*Problem to work on*:
Nothing but the lines below from the one containing "Select the YTD range tab" through the one containing "You are a GUI" should appear in the answer, exact and without pictures.

Segment Start: Entries supplied

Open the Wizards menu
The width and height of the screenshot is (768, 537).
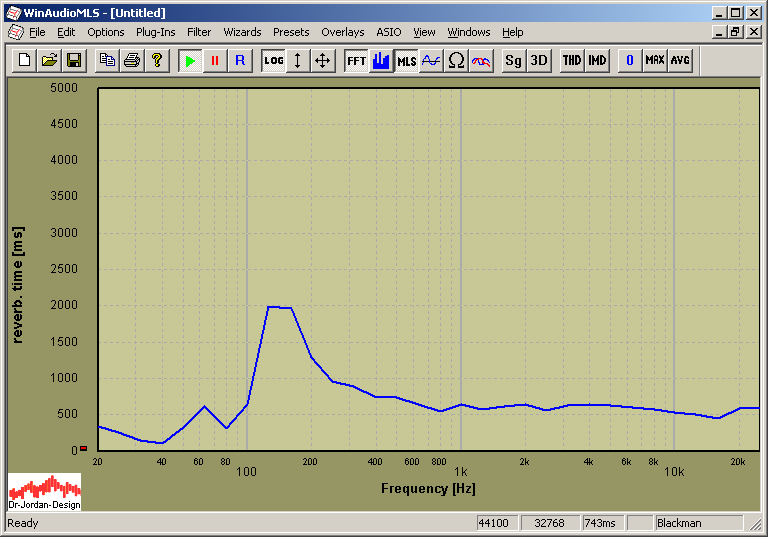tap(242, 32)
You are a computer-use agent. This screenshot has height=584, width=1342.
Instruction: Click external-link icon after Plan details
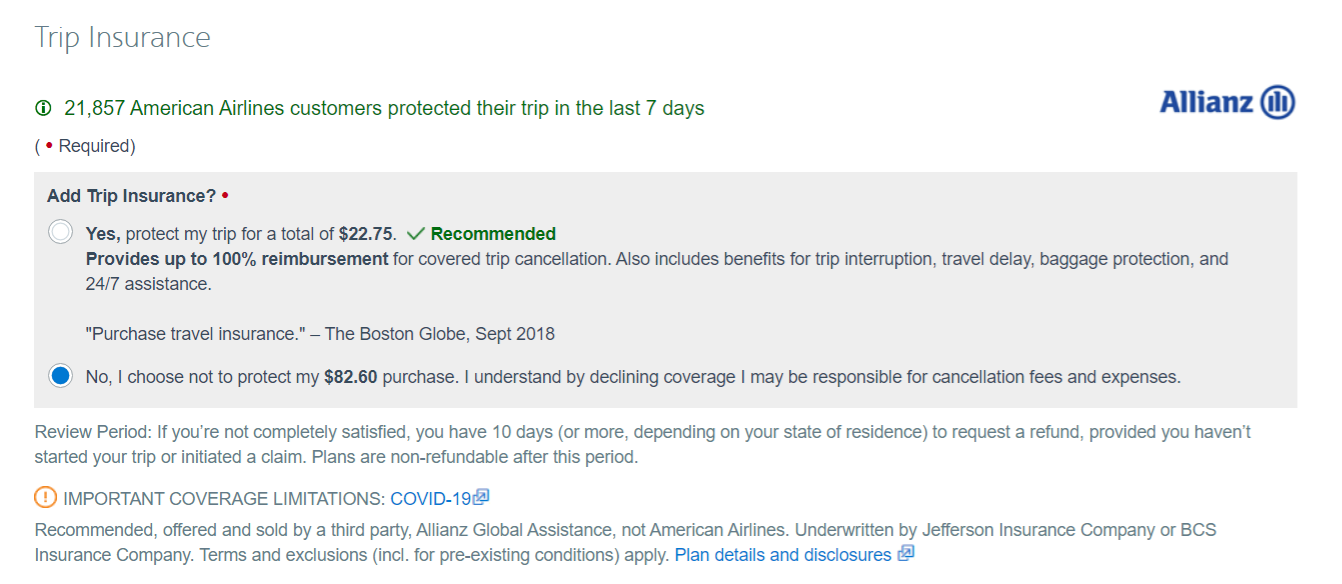coord(906,553)
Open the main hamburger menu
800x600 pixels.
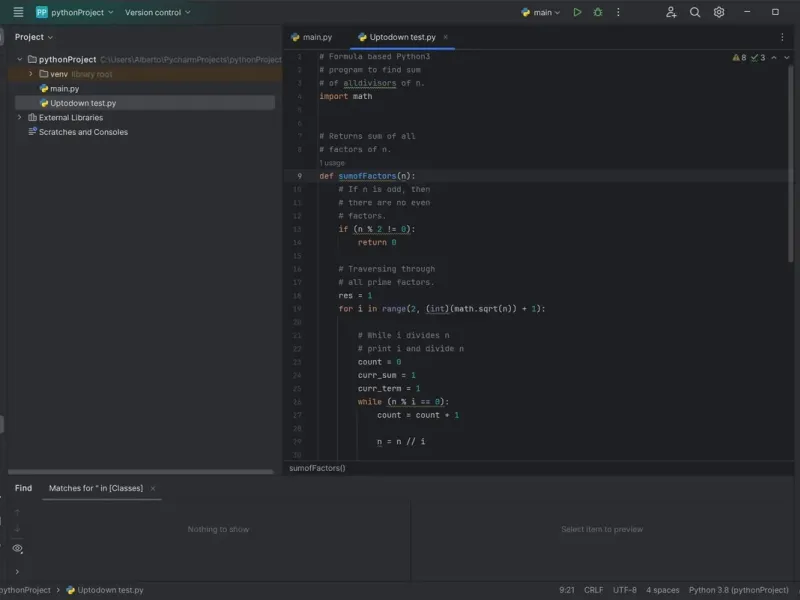tap(18, 12)
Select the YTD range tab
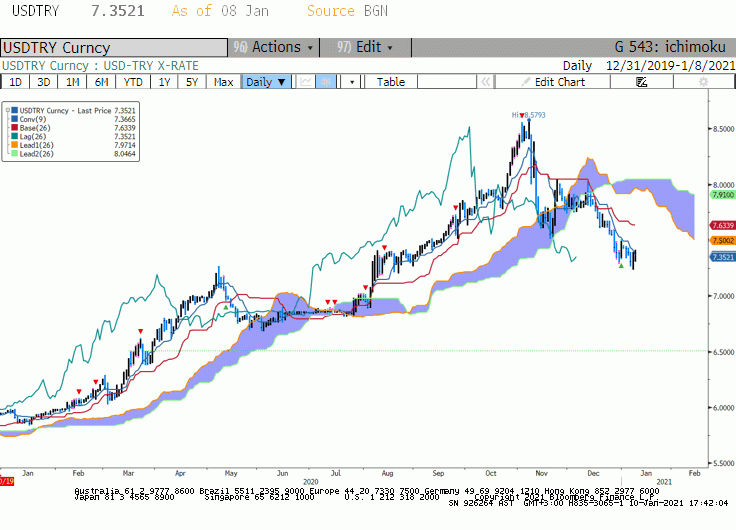This screenshot has height=530, width=736. click(x=133, y=82)
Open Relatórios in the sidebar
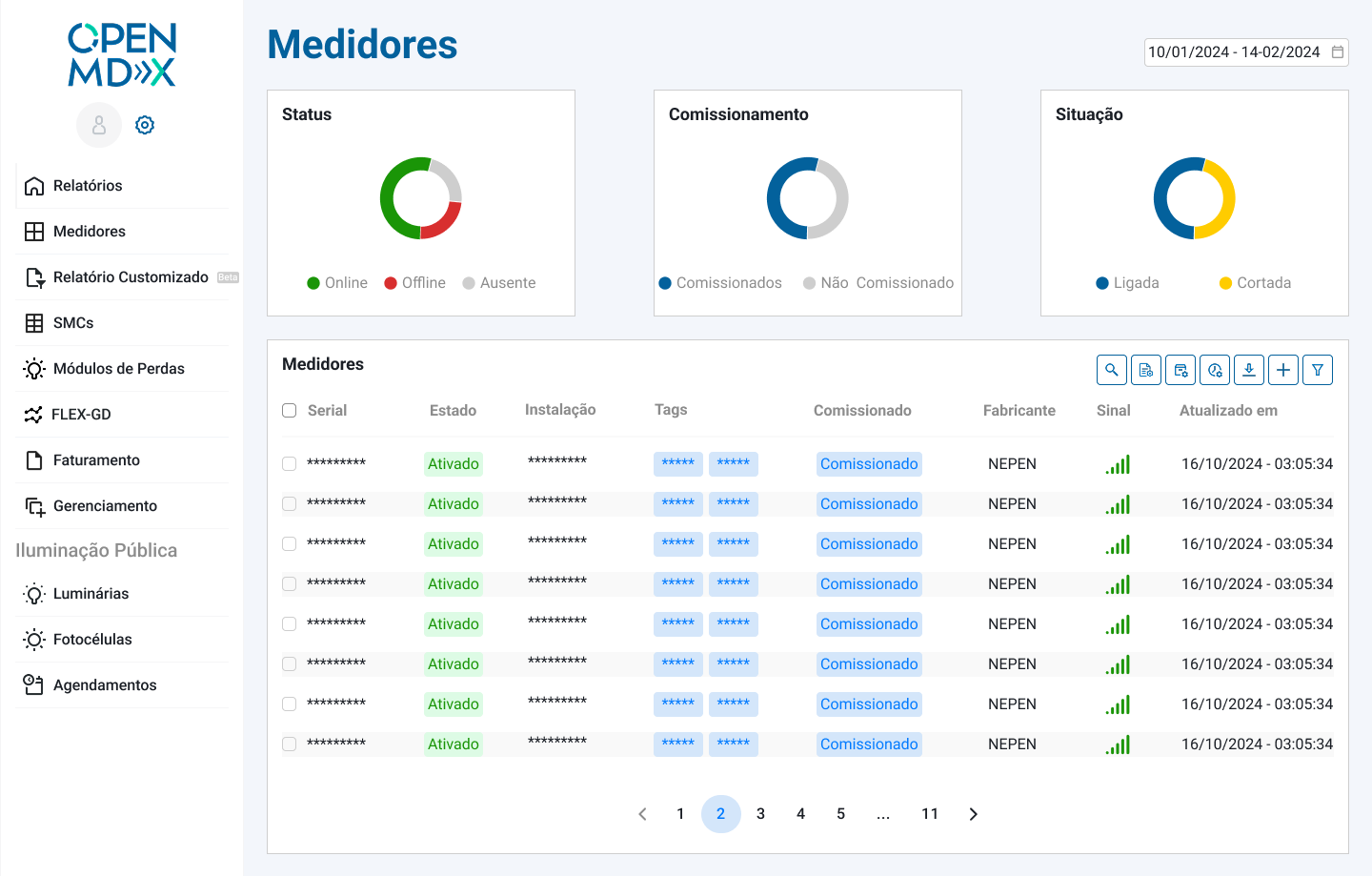This screenshot has height=877, width=1372. pyautogui.click(x=88, y=186)
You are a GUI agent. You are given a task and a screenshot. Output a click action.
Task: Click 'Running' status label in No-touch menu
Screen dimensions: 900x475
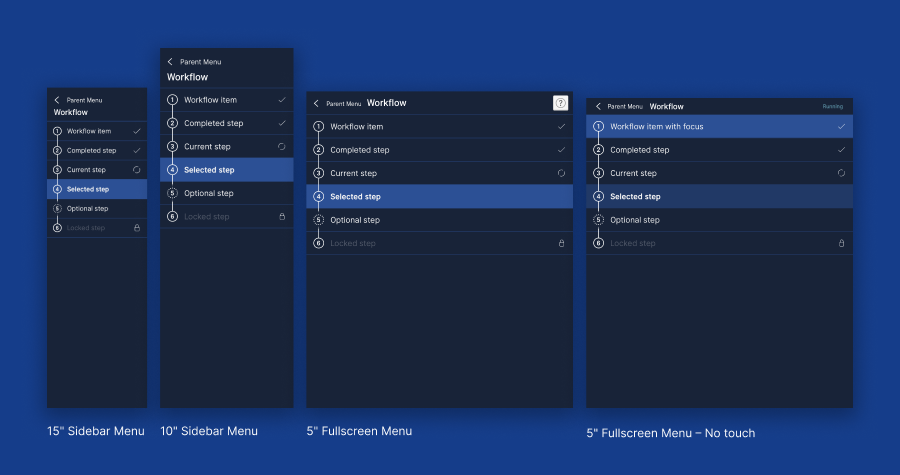click(x=832, y=106)
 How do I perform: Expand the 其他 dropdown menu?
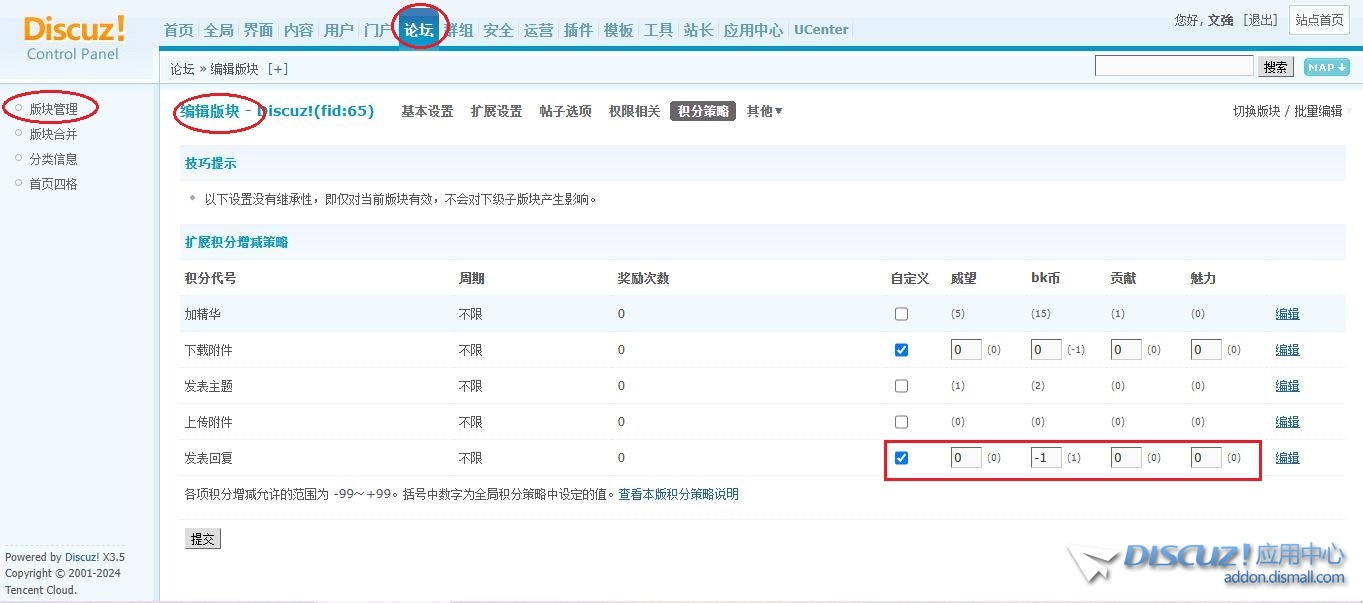point(764,111)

Segment End: Entries supplied

*Output of the exercise*:
Select the YTD range tab
This screenshot has height=530, width=736. click(x=133, y=82)
Open Relatórios in the sidebar
This screenshot has height=877, width=1372. pyautogui.click(x=88, y=186)
You are a GUI agent. You are given a task and a screenshot. Output a click action.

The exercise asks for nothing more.